Wu Hsing-kuo (吳興國) and the Contemporary Legend Theatre’s (CLT) (當代傳奇劇團) innovation of jingju have made palpable the aforementioned two impulses. Beginning in the mid-1980s, Wu and the CLT utilize Western canons such as Shakespeare as a vehicle to make their jingju productions more universally appealing to the global stage and international theater festivals. For instance, The Kingdom of Desire (《慾望城國》), an adaptation from Macbeth , premiered in 1986. From 1990 to 2005, The Kingdom of Desire made thirteen worldwide tours—with the government’s handsome sponsorship—in prominent international theater festivals or national theaters to promote jingju as a Chinese cultural paradigm through Shakespearean story that seemed more familiar to Western audiences .2
The vicissitude and jingju innovation of the CLT have been entangled with the transition from Chinese nationalism to Taiwanese nationalism during Taiwan’s socio-political change. In Taiwan, jingju innovation often arouses controversy and resistance because it has long been regarded as the national theatrical form intertwining cultural identity, national pride, and nationalist sentiment. Since the KMT (Kuomintang) government was defeated by the Communist party and withdrew from the mainland China to Taiwan after the 1949 Civil War, the KMT government’s national cultural policies of protecting jingju have been a double-edged sword. On the one hand, jingju has been sustained to promote Chinese nationalism through the Ideological State Apparatuses and government sponsorship. On the other hand, within an enclosed institution and system, jingju has been preserved in such a rigid form that it has been so far away from quotidian lives. Turning to the 1970s, jingju has been a vehicle to promote Taiwan’s image as “cultural China” on a global stage, since Taiwan had encountered unprecedented political and diplomatic set back and lost its international political stage to the People’s Republic of China . The CLT and their jingju innovations based on Shakespearean adaptations were sponsored generously by the government to perform on the global stage to promote Taiwan as the true heir of Chinese culture.
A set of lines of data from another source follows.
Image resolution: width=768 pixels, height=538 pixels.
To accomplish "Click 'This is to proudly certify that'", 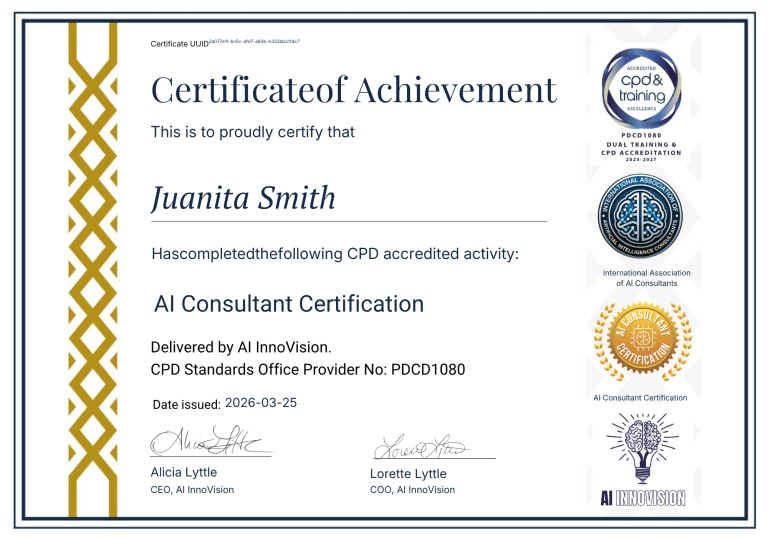I will pos(252,132).
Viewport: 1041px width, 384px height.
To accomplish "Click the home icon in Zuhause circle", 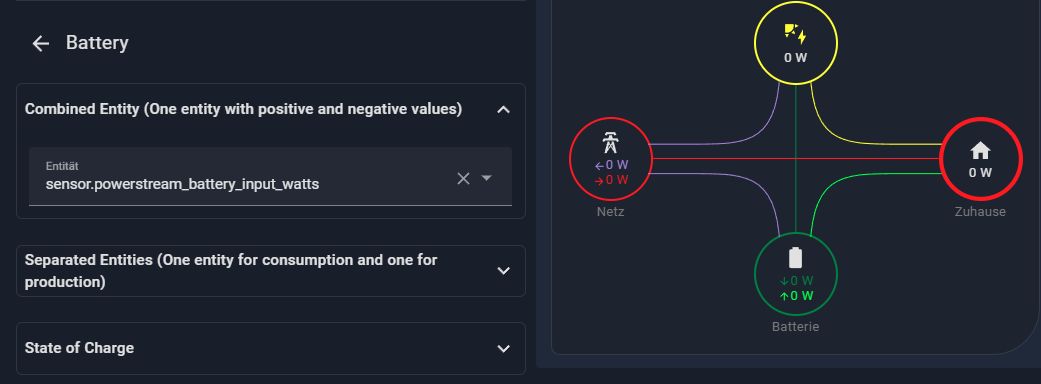I will [980, 152].
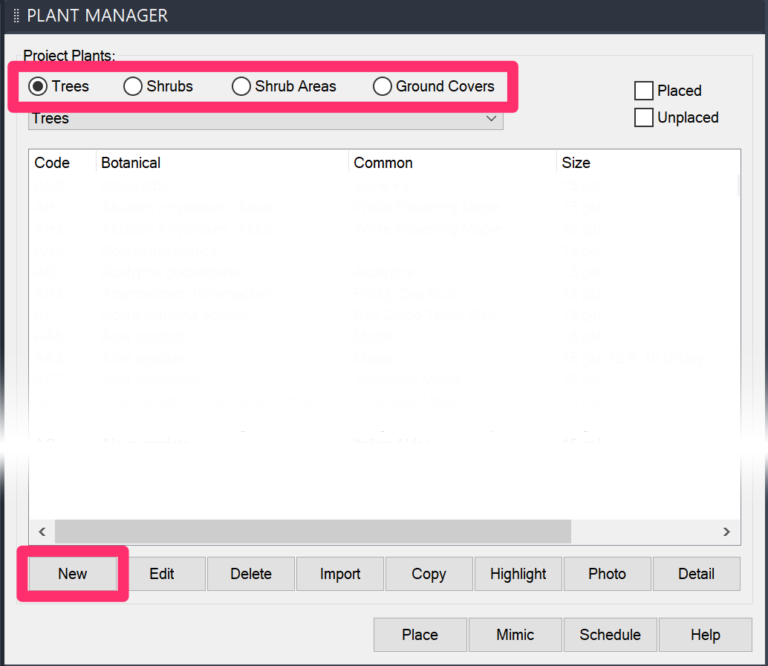Open the plant Photo button
Image resolution: width=768 pixels, height=666 pixels.
(607, 573)
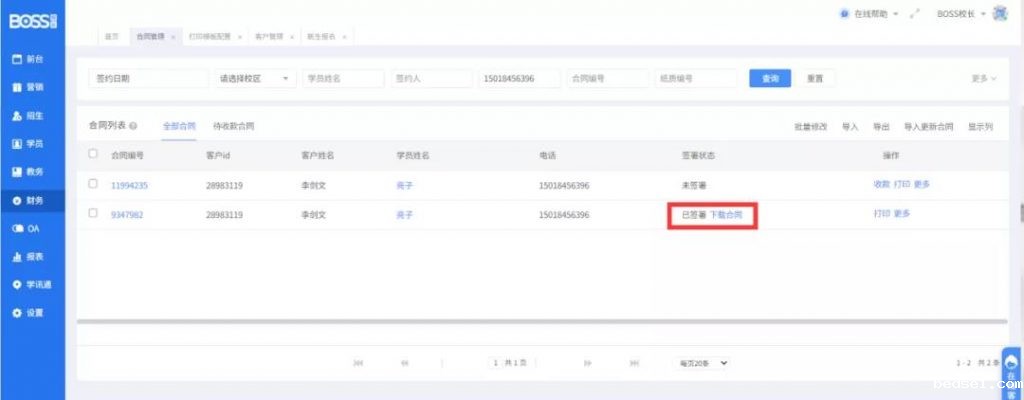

However, turning to 1996, the year Lee Teng-hui was elected as president, Taiwan’s government put Taiwanese nationalism into the cultural policies and practices, and then the CLT encountered increasing difficulties in receiving grants. Besides, they had no full-time actors and hence had to cooperate with the actors of Guoguang Opera Company. However, at that time Guoguang had to carry the mission of vernacularizing jingju by frequently performing in temple squares, schools, and local communities , rendering those repertoires that promoted Taiwanese consciousness and the stories of Mazu (媽祖 Taiwanese goddess), Zheng Chenggong (鄭成功 a Ming-dynasty general pioneering the settlement in Taiwan, also known as Koxinga ), and Liao Tianding (廖添丁 an anti-Japanese hero during Japanese colonization ) (Lu 2006, p. 202).
In December 1998, Wu and his wife Lin Hsiu-wei frustratedly announced the disbanding of their troupe. In 2000, Wu was invited by Ariane Mnouchkine to teach the workshop in the Theatre de Soleil . Wu produced a twenty-five-minute solo performance titled Lear Is Here , an adaptation of King Lear , to incorporate various jingju role types and acting skills. This was later expanded to a ninety-minute performance, winning international acclaim comparable to Kingdom of Desire in various theater festivals (p. 207). With his interest and passion in jingju innovation rekindled by Mnouchkine and Western audiences , Wu reopened the CLT after he had returned to Taiwan . The CLT’s story explicates the jingju innovators’ alienation from their own artistic identity by the intervention of Ideological State Apparatuses while reencountering their alienated self by rediscovering their own values through the foreign.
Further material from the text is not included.